Consulting and professional services firm EY (Ernst & Young) has launched a green ratings system for Chinese green bonds as the country takes the lead in the ‘climate-aligned’ bond market.

And it comes as the G20 has for the first time included ‘green finance’ as one of its major policy themes ahead of the G20 Leaders Summit in China next month.

The financial services giant has developed the ‘EY Green Evaluation System’, which RI understands is applicable only to labelled green bonds out of China. So far, the only bond to be assessed under the programme is Bank of China’s $3.1bn transaction last month – the biggest to be issued in the international market so far.

State-owned Bank of China described the ratings system as assessing “the effectiveness of its organisational management in relation to the green bond issuance and the social and environmental performance of the nominated projects” to which the bond “will potentially be allocated”.

Bank of China was awarded a ‘dark green’ rating by EY – the highest on the three-tier scale. The tiers are delineated by a bond’s aggregated scores: 60-74 points is a ‘light green’ rating – also known as GB-A; 75-89 gives a bond a ‘green’ rating (GB-AA); and 90-100 makes a transaction ‘dark green’ (GB-AAA).

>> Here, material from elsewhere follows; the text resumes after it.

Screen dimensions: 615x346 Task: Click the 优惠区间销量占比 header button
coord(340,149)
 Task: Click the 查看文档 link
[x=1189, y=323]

According to EY’s methodology, “the social and environmental performance of a green bond is generally evaluated against management, social and environmental criteria, selected specially for each project category. All criteria are individually weighted, evaluated and aggregated to yield an overall score”.There are two segments in the scoring system – Part I, which looks at “organisational management” and Part II, which evaluates the projects.

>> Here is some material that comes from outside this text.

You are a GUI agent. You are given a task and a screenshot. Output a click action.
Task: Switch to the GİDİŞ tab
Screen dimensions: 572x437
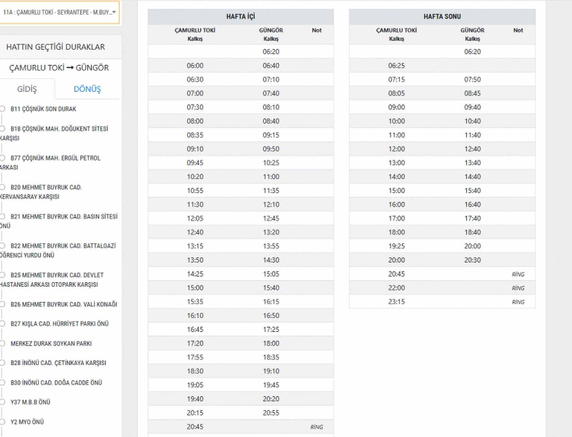coord(27,89)

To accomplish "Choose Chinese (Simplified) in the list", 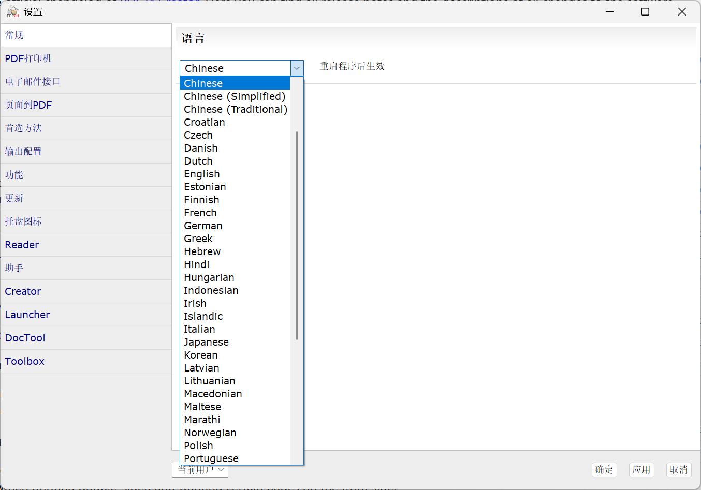I will (235, 96).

A bond must secure at least 60% in each segment to be given a green rating.

The Bank of China bond, for example, was scored on ‘information disclosure & reporting’, ‘management of proceeds’, ‘project evaluation & selection’ and ‘use of proceeds’ in Part I, scoring 90 or more in each section. For Part II, it was assessed on its ‘nominated project categories’, which comprise wind, solar, urban rail and wastewater treatment, scoring around 80 in each sector.

No further details are given as to the rationale behind the score, or whether third-party environmental research companies are used to help make the assessment. RI was unable to secure comment from EY about the ratings system.

Norwegian climate analysis firm Cicero launched a three-tier green ratings system last year, but does not have an established presence in Asia. So far, green bonds out of China and India have tended to have independent reviews from EY, KMPG and Deloitte rather than environmental, social and governance (ESG) analysis houses that are prevalent in Europe and the US.

The Climate Bonds Initiative advocacy group says China is the largest country of issuance in the “climate-aligned bond universe” – with unlabelled issuance dominated by China Railway Corporation (largest issuer with $194bn).

“China is also seen as a leader in the labelled green bond market and is the largest country of issuance in 2016 year-to-date,” the group said.